El sueño de la vaca y el tatuador de camellos es una novela, sí, en el sentido convencional del término. Uno abre las páginas del libro y enseguida hay prosa y situación: “Era invierno, y una tarde sin sol había caído una neblina espesa, estaba oscuro y hacía mucho frío en el pueblo donde se había detenido el circo”.
Bien, ahí tenemos todo, o si no todo, al menos el principio. Aunque pensándolo mejor, y siendo coherente y rindiéndole tributo también al espíritu que empuja la escritura de Ezequiel Alemián, ¿no está el todo ya contenido en el principio? ¿Por qué el todo (la novela en este caso) es más importante que un principio, que la prosa, que la transformación que experimentamos en el tiempo de la duración de la lectura?
El sueño de la vaca y el tatuador de camellos es una novela, sí, aunque también es una idea sobre la novela y un desmontaje mismo de las ideas convencionales acerca de la novela. Hay un personaje principal, Notre Dame, de familia circense, que sueña una ambiciosa obra que un grupo de teatreros decide montar en un pueblo de la costa.
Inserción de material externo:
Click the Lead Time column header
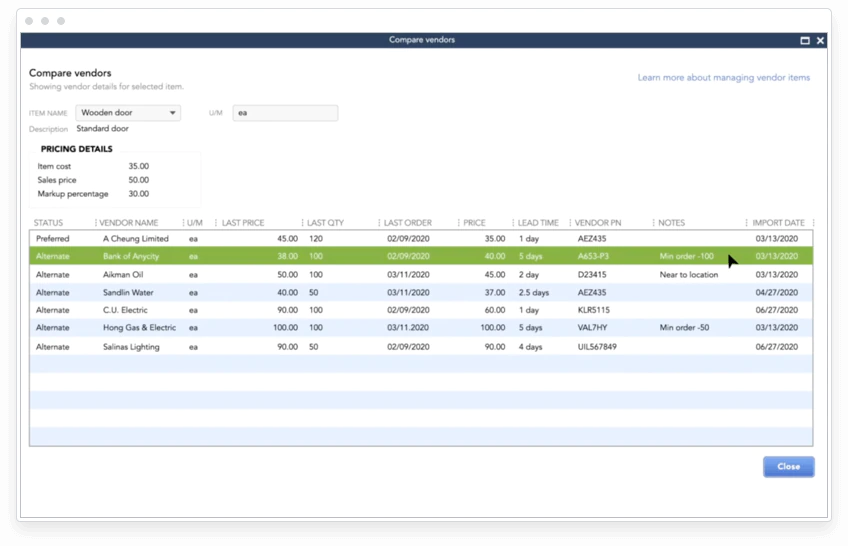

Hasta ahí la historia, a la que se irán insertando retazos de narración, curvas en el meandro del río del relato que irán abriendo nuevos paisajes e introduciendo personajes desopilantes. Desopilantes y tristes, al mismo tiempo, aunque lleve tiempo darse cuenta si son desopilantes porque son tristes, o si son tristes porque son desopilantes.
La novela hace posible que nos preguntemos si esa reflexión no cabe también para la vida. No “la vida” en general sino la vida en particular: nuestra vida. Y eso es posible por la misma prosa de Ezequiel, por su búsqueda, por el nervio absurdo al que está sujeto la novela y del que no se suelta aún cuando hayamos terminado la lectura.
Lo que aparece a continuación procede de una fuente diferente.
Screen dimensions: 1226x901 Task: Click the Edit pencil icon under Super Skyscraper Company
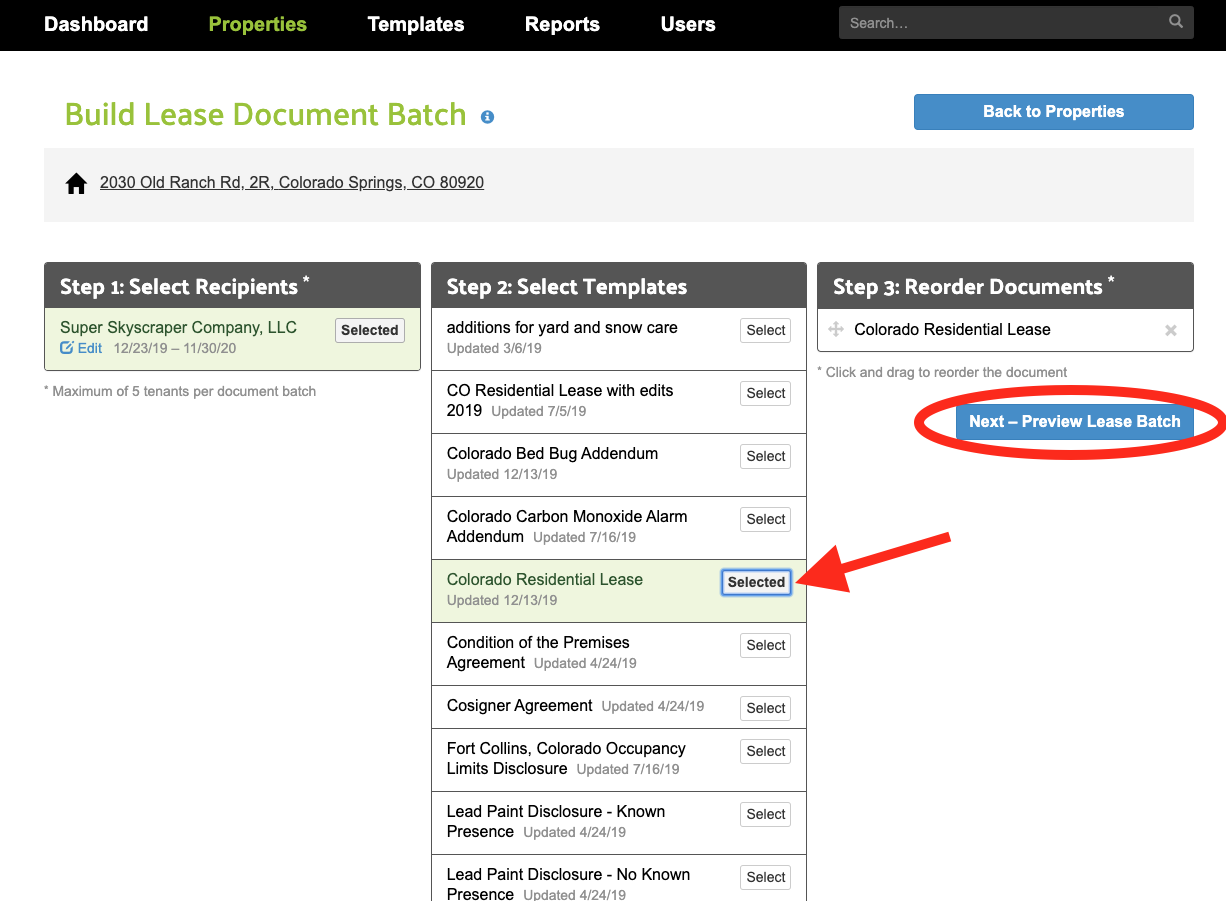[x=67, y=348]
Escribo, de hecho, este comentario, de memoria, después de haber repasado algunas páginas sueltas. Porque confío en la pregnancia que tuvo mi lectura de la novela de Ezequiel: el sabor amargo que me quedó después de terminar. Una sensación de pesimismo inmediata que no supe entender hasta días después, y que tienen que ver con su estilo, con su forma de escribir, de afirmar pero también de desafirmar. Podría ser una novela sobre el poder de la afirmación. Auinque también podría ser una novela sobre el poder de la duda.
Anoté, sí, algunas cosas mientras iba leyendo. Cosas que me interpelaron directamente como persona y que pocas veces se encuentran formuladas de manera tan sintética en prosa. Reflexiones en tercera persona que en realidad están hechas para decírselas a uno mismo. Esta por ejemplo: “Probablemente a Notre Dame le faltó ambición para ser un verdadero dramaturgo, ambición que le hubiese permitido dar un salto cada vez que se topó con una dificultad; ambición de hacer de esa dificultad un punto de apoyo para seguir”.
Y aunque haya momentos de más transparencia, como el de recién, Ezequiel se encarga de opacarlos enseguida: cuando nos encariñamos con un personaje, el personaje desaparece de repente y no vuelve más. Cuando habitamos una situación y queremos quedarnos ahí como lectores, la situación se enturbia. No hay vacaciones en la literatura, parece querer decirnos. No hay entretenimiento. Hay pensamiento, lucha, disociación, inconformismo.
En esta literatura sin concesiones, el lugar del lector es incómodo porque hay que trabajar mucho. No contra el escritor ni contra la novela, sino contra los propios modos de leer, contra la asumida y normada percepción de las cosas y de la literatura en particular. Quien haya leído agunos de los otros libros de Ezequiel, poesía o narrativa (mis favoritos son El Talibán y Me gustaría ser un animal) sabe de lo que hablo. Quien no los haya leído, vaya a buscarlos urgente. Uno sale distinto de ahí.